Description of the task:
Each record below needs to be reproduced precisely, though not its pictures.

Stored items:
------------------------------------

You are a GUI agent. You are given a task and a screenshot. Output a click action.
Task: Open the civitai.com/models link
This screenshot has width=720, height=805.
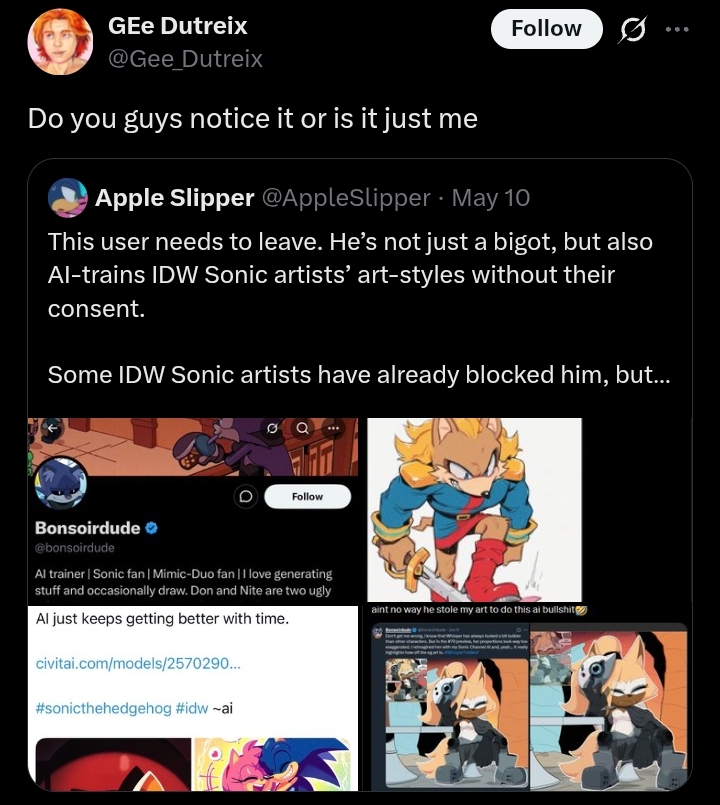click(138, 663)
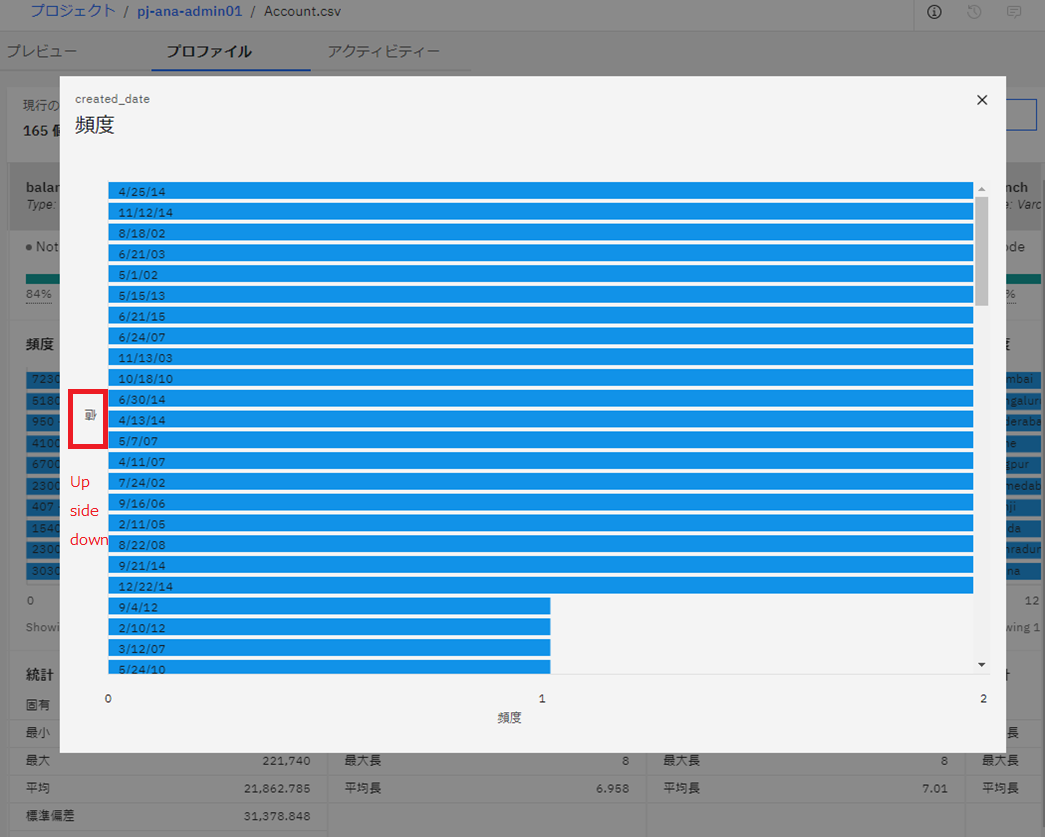
Task: Select the 11/12/14 frequency bar
Action: [x=540, y=212]
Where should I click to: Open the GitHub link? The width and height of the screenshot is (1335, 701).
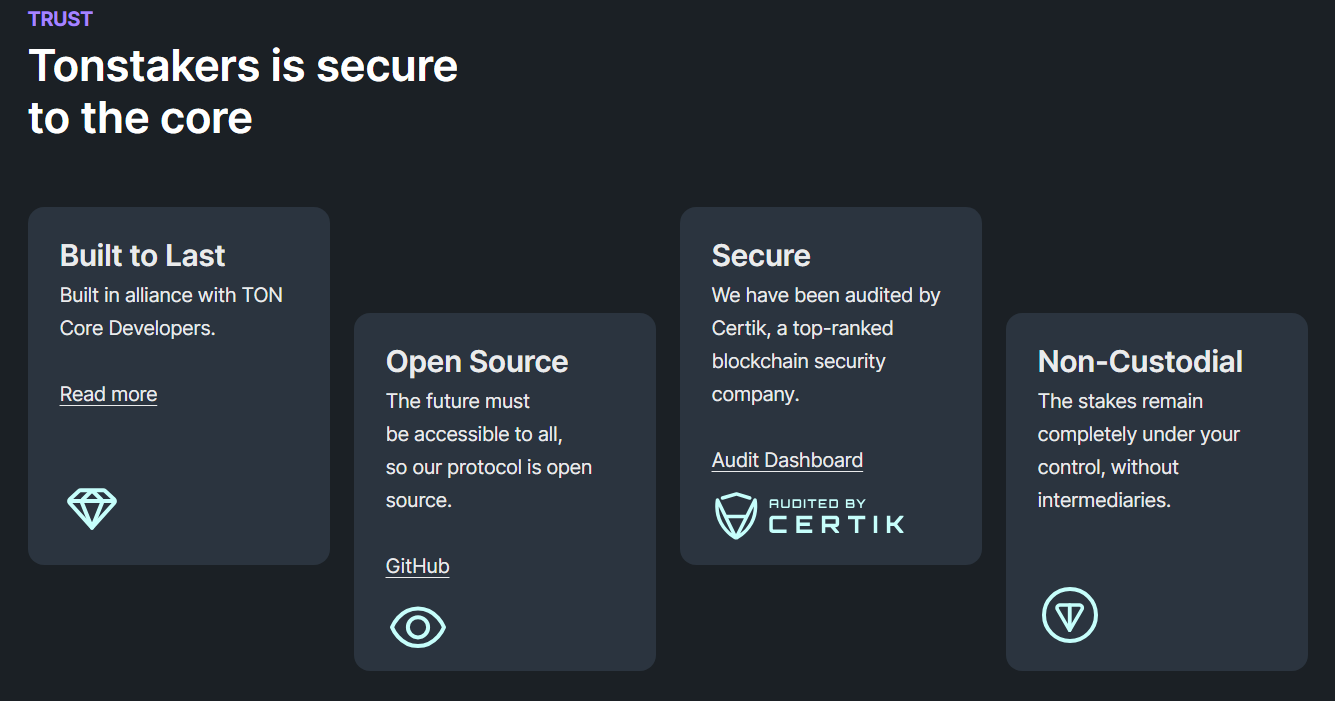click(417, 566)
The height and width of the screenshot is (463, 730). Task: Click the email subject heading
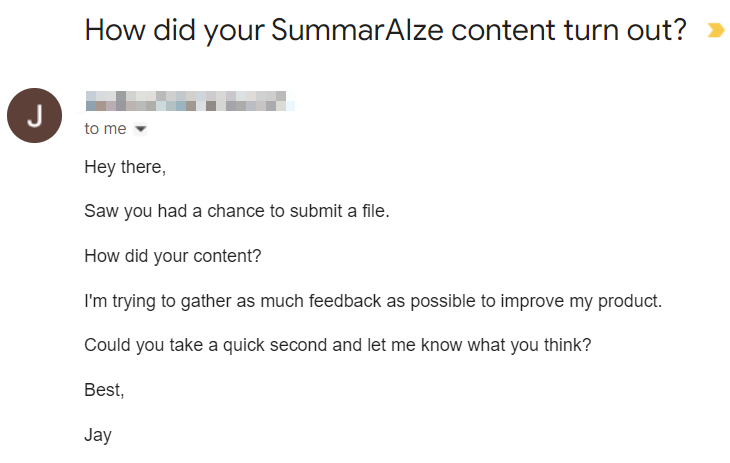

------------------------------------

Task answer:
You are a GUI agent. You are given a task and a screenshot. Output a click action.
Task: Open the civitai.com/models link
This screenshot has width=720, height=805.
click(138, 663)
Task: Select the 11/12/14 frequency bar
Action: [x=540, y=212]
Where should I click to: Open the GitHub link? The width and height of the screenshot is (1335, 701).
click(417, 566)
The height and width of the screenshot is (463, 730). Task: Click the email subject heading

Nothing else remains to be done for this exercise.